- _YOUR GOAL_: Reproduce the material below line for line, omitting the pictures.

^^^^^^^^^^^^^^^^

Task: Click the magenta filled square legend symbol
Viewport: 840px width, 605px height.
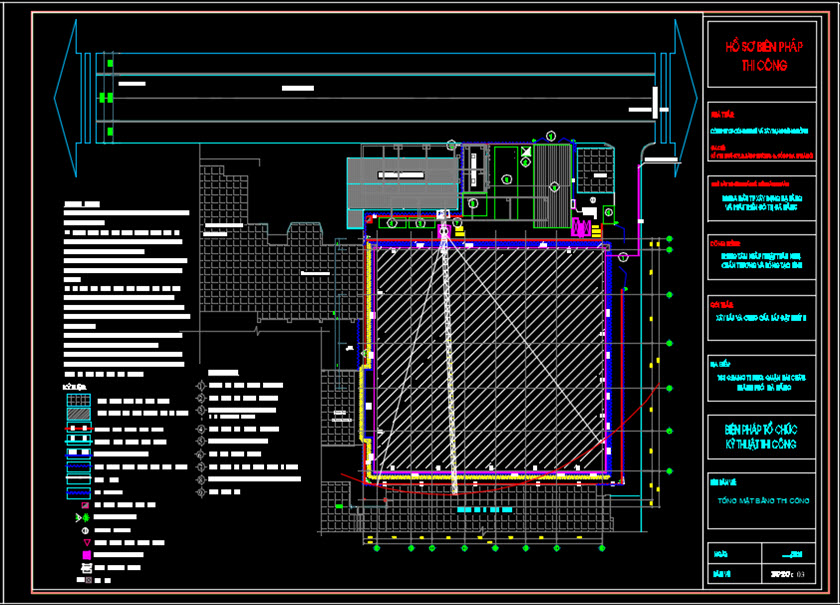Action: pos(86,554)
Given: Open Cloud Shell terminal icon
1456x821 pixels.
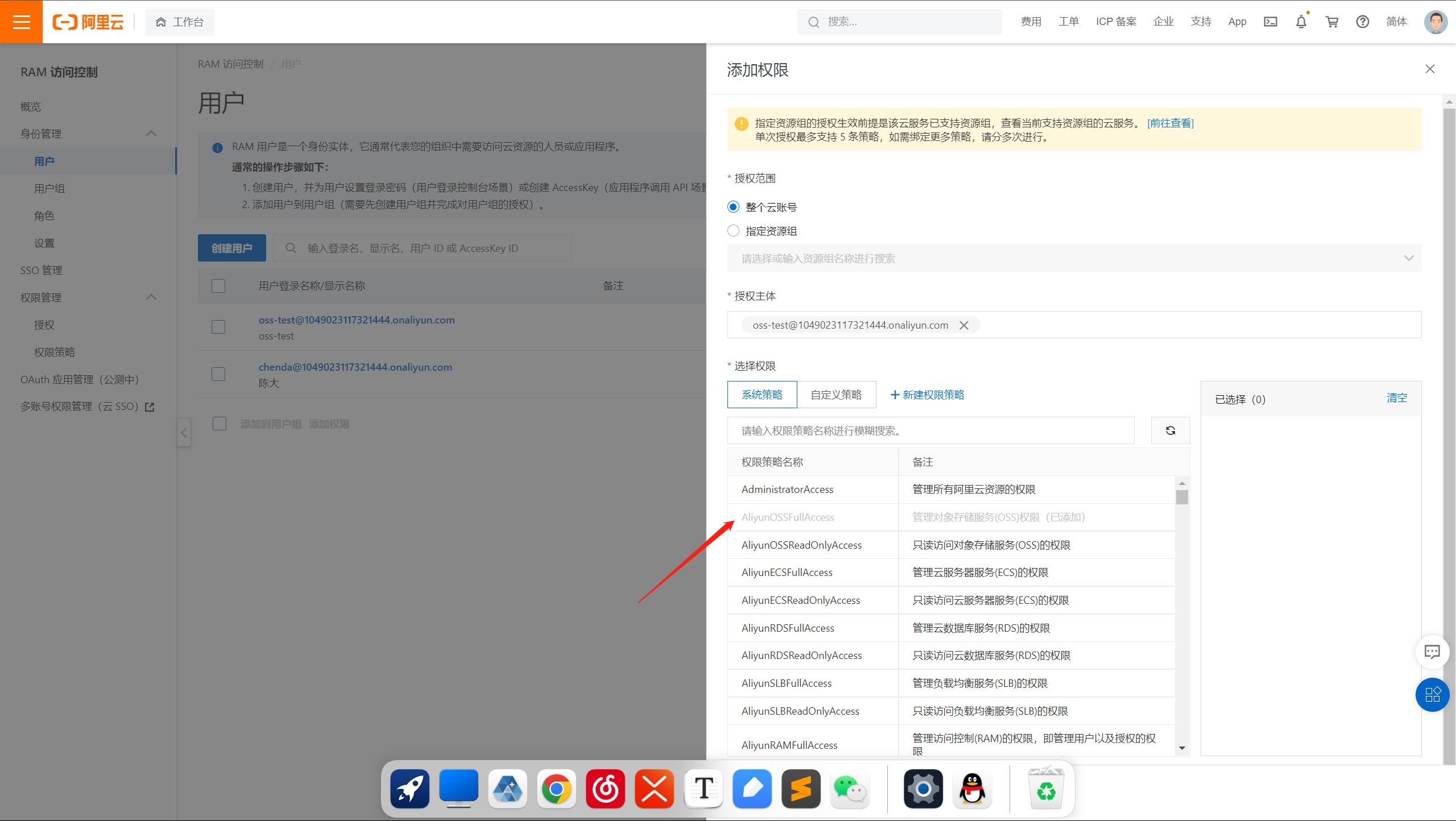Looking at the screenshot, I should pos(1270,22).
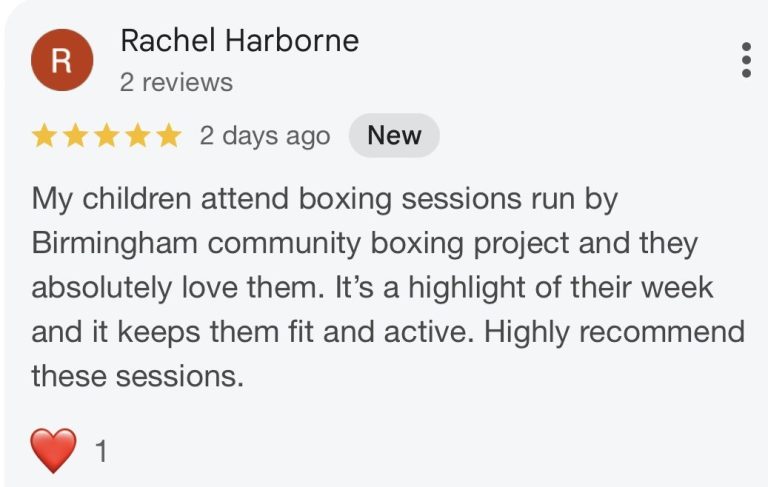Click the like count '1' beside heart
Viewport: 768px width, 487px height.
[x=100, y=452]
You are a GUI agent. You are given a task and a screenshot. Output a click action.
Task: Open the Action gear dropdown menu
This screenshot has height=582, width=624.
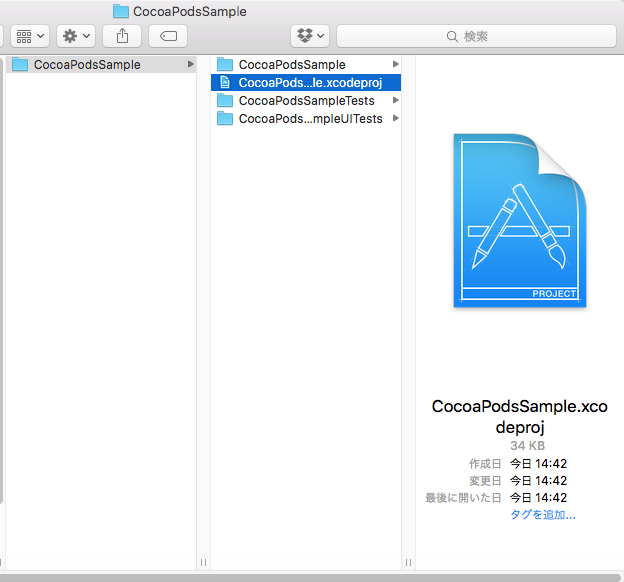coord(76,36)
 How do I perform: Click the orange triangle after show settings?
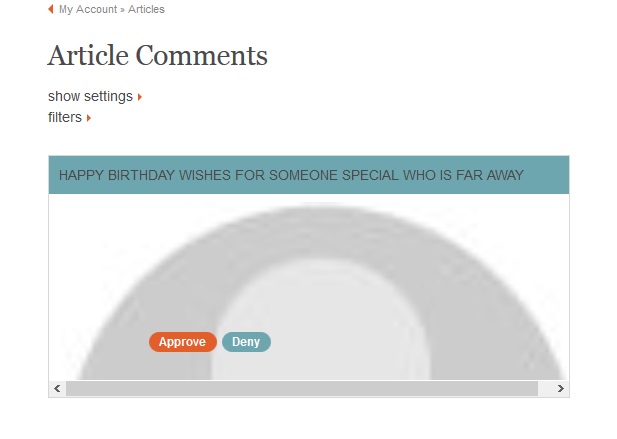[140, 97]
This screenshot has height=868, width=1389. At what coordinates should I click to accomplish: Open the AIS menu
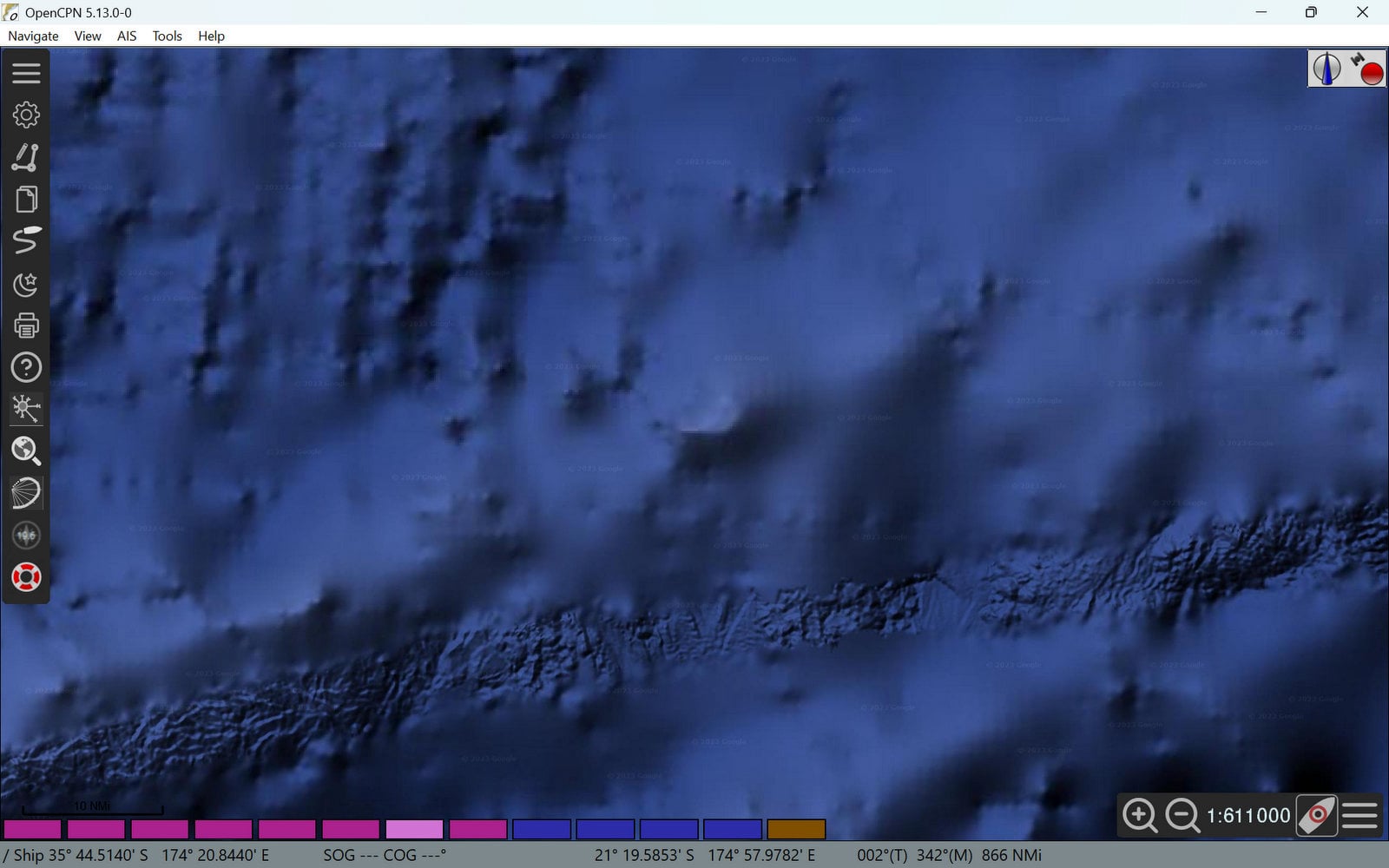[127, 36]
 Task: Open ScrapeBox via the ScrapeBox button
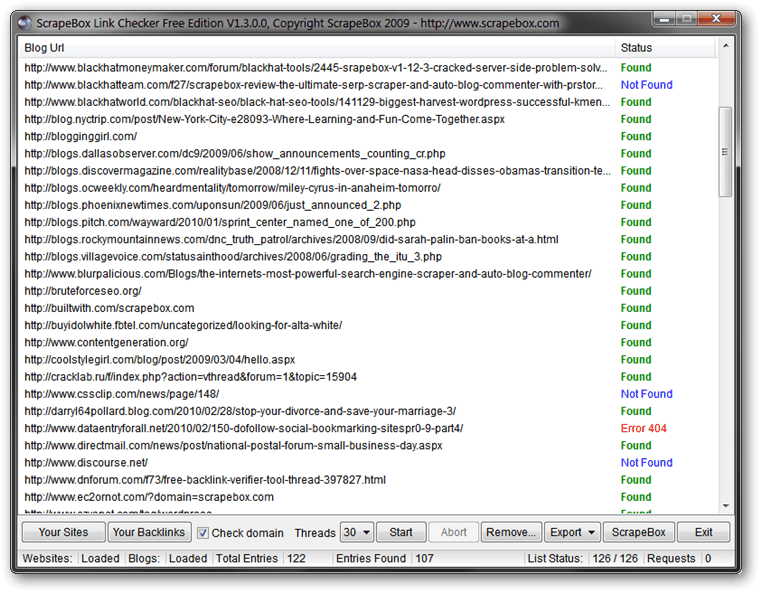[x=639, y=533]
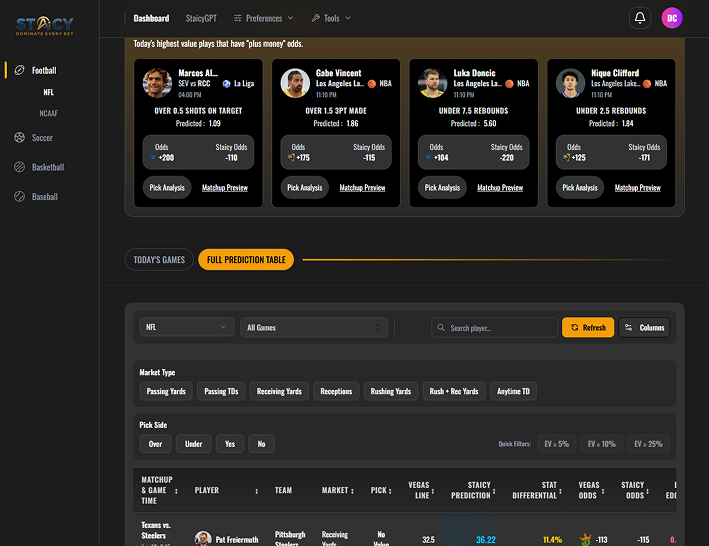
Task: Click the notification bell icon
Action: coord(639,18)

^^^^^^^^^^^^^^^^

- _RESULT BELOW_:
Task: Click the magenta filled square legend symbol
Viewport: 840px width, 605px height.
Action: pos(86,554)
Given: Open Cloud Shell terminal icon
1456x821 pixels.
Looking at the screenshot, I should pos(1270,22).
Click the like count '1' beside heart
Viewport: 768px width, 487px height.
[x=100, y=452]
You are a GUI agent. You are given a task and a screenshot. Output a click action.
Task: Open the Action gear dropdown menu
This screenshot has height=582, width=624.
coord(76,36)
 How do I perform: Click the orange triangle after show settings?
[140, 97]
This screenshot has height=868, width=1389. At what coordinates should I click to accomplish: Open the AIS menu
[127, 36]
 Task: Open ScrapeBox via the ScrapeBox button
[x=639, y=533]
Task: Click the notification bell icon
Action: coord(639,18)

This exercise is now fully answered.